Dr. Oliver Lautersack
Das Team der tierärztlichen Klinik hat immer ein Ziel: die optimale Behandlung tierischer Patienten.
Die meisten Hündinnen sind heute kastriert. Die Gründe sind sehr vielschichtig: Neben Haltungsaspekten und der Angst vor ungewollten Trächtigkeiten sind in vielen Fällen medizinische Gründe für die Entscheidung zur Kastration ausschlaggebend.
40% aller Tumore der Hündin betreffen die Gesäugeleiste. Neben gutartigen Tumoren kommen dabei vor allem Mischtumore mit gut- und bösartigen Anteilen sowie in etwas geringerem Maß bösartige Gesäugeleistentumore vor. Die Prägung, ob sich die Zellen der Gesäugeleiste einmal tumorös verändern, erfolgt in der Jugend und ist hormonabhängig. Daher kann man mit der „Frühkastration“ vor der ersten Läufigkeit eine Reduktion der Mammatumorinzidenz auf etwa 1% erreichen, was in etwa der Häufigkeit der Gesäugetumore des Rüden entspricht. Nach der 3. Läufigkeit ist die „Programmierung“ der Zellen vorüber, so dass man durch eine Kastration zu diesem Zeitpunkt keinen Einfluss mehr auf die Mammatumorhäufigkeit nehmen kann.
Über lange Zeit galt die „vollständige“ Kastration der Hündin als das Standardverfahren (Entfernung von Eierstöcken und Gebärmutter, sog. Ovariohysterektomie). Inzwischen konnte durch große Studien gezeigt werden, dass die alleinige Entfernung der Eierstöcke die gleichen Langzeitergebnisse hat (Ovarektomie). Die verbleibende Gebärmutter bildet sich zurück und wird inaktiv, die hormonelle Aktivität gleicht sich bei beiden Verfahren. Vorteile der Ovarektomie (Entfernung der Eierstöcke, Gebärmutter wird nicht entfernt) sind ein geringeres Operationstrauma und eine geringere Komplikationsrate.
Durch minimalinvasive Verfahren ist es heute möglich, die Hündin zu kastrieren, ohne dafür die Bauchdecke eröffnen zu müssen. Bei der endoskopischen Kastration blickt man über eine Kamera in den Bauch hinein und „arbeitet“ über 2 Arbeitskanäle von je etwa 5 mm.

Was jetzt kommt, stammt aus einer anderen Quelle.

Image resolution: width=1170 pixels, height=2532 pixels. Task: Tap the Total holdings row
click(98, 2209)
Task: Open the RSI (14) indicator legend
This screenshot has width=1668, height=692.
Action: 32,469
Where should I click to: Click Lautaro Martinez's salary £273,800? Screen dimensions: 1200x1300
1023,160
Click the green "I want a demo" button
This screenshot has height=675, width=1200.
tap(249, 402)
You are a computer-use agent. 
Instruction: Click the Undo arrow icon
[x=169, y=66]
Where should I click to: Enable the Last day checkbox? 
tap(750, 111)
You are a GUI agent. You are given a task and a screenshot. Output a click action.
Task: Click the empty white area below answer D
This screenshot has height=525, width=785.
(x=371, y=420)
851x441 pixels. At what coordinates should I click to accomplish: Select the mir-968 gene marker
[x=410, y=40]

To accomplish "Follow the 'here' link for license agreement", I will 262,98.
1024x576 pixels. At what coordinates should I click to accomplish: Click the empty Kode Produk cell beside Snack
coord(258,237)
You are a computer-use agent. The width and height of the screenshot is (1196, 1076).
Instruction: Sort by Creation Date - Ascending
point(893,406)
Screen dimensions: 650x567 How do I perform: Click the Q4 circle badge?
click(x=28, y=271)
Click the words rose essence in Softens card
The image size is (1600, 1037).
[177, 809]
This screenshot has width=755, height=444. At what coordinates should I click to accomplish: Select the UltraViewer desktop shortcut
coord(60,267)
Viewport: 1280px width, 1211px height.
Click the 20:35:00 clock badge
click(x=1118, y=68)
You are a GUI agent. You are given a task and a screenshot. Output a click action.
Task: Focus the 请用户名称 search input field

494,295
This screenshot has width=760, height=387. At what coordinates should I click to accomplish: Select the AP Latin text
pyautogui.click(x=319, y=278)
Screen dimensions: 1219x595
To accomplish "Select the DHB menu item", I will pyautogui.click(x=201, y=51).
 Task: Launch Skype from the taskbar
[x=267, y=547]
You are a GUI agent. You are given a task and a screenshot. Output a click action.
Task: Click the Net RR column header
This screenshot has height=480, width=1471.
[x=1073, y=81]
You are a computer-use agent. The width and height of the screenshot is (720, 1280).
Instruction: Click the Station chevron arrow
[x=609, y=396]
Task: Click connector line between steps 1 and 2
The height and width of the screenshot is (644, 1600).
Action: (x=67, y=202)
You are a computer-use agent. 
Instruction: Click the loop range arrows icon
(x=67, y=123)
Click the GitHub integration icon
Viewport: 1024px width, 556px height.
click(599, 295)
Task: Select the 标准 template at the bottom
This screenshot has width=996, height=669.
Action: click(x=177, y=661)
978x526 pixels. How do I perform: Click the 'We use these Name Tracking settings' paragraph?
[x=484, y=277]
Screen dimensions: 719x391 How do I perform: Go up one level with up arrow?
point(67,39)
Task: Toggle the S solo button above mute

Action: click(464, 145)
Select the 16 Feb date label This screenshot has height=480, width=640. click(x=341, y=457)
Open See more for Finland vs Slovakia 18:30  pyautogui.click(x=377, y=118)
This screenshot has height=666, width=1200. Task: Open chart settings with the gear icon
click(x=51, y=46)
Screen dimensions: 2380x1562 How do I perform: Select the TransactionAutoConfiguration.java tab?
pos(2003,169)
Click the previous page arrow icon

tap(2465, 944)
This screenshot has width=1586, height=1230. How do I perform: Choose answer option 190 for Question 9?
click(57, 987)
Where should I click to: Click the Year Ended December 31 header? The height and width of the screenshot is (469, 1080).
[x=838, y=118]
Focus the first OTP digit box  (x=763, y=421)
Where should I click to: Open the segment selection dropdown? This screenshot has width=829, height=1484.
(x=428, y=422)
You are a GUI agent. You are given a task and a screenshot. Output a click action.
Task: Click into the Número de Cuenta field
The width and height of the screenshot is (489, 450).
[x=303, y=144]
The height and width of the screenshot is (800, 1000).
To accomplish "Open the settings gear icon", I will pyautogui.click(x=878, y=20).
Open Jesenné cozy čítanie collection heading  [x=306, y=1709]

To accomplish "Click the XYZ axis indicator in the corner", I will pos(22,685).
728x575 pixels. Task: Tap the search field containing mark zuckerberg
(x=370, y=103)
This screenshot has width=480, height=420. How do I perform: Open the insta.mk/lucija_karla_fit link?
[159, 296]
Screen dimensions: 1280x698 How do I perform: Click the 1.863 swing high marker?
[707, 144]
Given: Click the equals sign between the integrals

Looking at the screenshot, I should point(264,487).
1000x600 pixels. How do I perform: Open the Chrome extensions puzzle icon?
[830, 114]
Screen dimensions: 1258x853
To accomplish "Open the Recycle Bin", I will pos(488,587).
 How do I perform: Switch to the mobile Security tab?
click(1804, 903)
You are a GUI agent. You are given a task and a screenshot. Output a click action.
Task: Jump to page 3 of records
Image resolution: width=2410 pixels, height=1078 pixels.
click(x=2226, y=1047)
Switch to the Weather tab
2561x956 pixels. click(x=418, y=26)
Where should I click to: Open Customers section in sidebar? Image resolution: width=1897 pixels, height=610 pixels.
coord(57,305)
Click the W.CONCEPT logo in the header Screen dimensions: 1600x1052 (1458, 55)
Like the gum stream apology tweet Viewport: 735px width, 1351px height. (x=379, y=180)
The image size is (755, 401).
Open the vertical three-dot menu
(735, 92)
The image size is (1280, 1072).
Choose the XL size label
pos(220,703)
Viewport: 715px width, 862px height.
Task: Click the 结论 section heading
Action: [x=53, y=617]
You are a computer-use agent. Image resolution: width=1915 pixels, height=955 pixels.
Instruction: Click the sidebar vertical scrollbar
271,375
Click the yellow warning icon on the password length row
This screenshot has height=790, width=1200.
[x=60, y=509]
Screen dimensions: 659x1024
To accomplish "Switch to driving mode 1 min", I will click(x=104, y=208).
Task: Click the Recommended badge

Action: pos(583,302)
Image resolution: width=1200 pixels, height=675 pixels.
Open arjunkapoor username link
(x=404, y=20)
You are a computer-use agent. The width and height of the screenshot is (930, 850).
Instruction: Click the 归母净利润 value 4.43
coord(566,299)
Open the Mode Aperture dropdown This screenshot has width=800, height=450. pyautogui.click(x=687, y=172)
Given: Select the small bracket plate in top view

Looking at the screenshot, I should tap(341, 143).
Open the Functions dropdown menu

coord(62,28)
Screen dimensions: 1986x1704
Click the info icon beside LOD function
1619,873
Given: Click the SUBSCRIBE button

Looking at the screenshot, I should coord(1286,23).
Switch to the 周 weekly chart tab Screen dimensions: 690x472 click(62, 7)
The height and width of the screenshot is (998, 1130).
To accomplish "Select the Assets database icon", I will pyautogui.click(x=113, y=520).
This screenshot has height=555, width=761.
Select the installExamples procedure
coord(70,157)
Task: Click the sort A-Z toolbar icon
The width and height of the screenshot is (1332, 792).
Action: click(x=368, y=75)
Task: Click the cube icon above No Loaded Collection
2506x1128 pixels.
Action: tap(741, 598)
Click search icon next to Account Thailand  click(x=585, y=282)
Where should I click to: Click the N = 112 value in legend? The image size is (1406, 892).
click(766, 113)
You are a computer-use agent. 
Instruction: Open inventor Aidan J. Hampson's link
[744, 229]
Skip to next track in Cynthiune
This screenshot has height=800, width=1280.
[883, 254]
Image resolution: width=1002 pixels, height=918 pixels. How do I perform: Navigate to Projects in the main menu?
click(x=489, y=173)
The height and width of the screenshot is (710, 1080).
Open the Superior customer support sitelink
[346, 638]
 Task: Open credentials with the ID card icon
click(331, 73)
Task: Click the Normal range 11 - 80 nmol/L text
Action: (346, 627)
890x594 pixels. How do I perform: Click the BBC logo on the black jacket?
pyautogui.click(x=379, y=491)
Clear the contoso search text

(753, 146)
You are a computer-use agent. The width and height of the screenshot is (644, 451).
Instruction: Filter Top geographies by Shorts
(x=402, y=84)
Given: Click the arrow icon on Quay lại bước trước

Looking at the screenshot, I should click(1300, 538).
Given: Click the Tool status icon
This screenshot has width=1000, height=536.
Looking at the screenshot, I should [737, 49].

Abb. 1: Endoskopisches Bild in die Bauchhöhle. Der Eierstock ist mit einer kleinen Zange gegriffen und angehoben. Grüner Pfeil: Eierstock und blauer Pfeil: Gebärmutter
Abb. 2: Blick an die selbe Stelle nach Entfernung der Gebärmutterhornspitze und des Eierstocks. Die Luft in der Bauchhöhle sowie die Vergrößerung durch die Kamera erlauben eine exzellente Kontrolle von kleinen Nachblutungen. Grüner Pfeil: Rest des Gebärmutterhorns.
Abb. 3: Wurden früher 3 Zugänge zur Bauchhöhle angelegt, durch moderne Instrumente und Techniken werden heute jedoch nur noch 2 kleine Zugänge gelegt. Diese sind mit ca 1 cm beide sehr klein und verursachen nach dem Eingriff üblicherweise keinen Wundschmerz. Ein Wundschutz ist in der Regel nicht notwendig. Die Bauchdecke ist sofort nach der Operation wieder belastungsfähig, so dass der postoperative Leinenzwang nicht notwendig ist.
Nachteile gegenüber der herkömmlichen Kastration (Ovarektomie oder Ovariohysterektomie) bestehen nicht.